Quitting the smoking. again. I can’t get on birth control until I do. I’m to old. (insert any remark you feel here. God knows I have)
Lot’s of change comes along with that, physically, psychologically, bla bla bla. But I’m doing good.
We drove around and looked at houses in Batshitcrazytown this weekend. I’m having a little panic about that move. But we both agreed on a new house. We’ll build a new house in one of the new neighborhoods…and that’s nice. We really are on the same page about the big things.
I was there all weekend long and I have to say, I was happy to come home last night. I’ve been tired and missing my livestock, and worried about Kizz and thinking about the weather…(it’s birthday weather here. mine. gerts. chromes. mgirls. and it’s pretty powerful) and I have to say I felt a little guilty at feeling so good about being home.

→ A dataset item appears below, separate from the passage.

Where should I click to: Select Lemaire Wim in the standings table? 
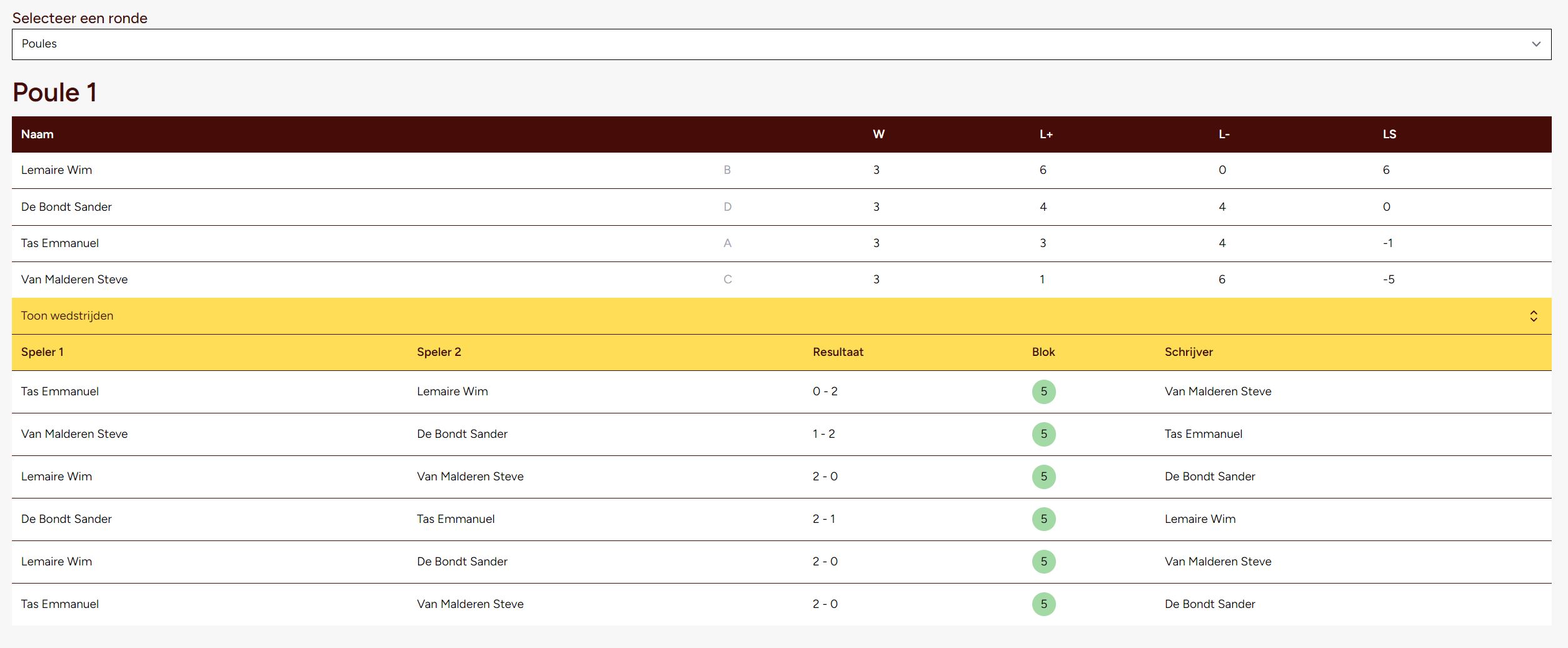coord(57,170)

and I wonder, Wha? Who? When? Wha???? OH MY GOD?!?!?!?!
and then I sign onto Twitter and I see that it’s only been
FIFTEEN DAYS.
and I get another cuppa joe and sip and enjoy the way life rolls around. and I start to concentrate on merging these two things in my head. and I can breathe a little easier.

I have that little panicky feeling in my chest this morning. The list is fucking HUGE! But you know what? I can't mark the things off until the scheduled event actually happens. Fretting for no reason. And remember. Time is also relative. Einstein said so.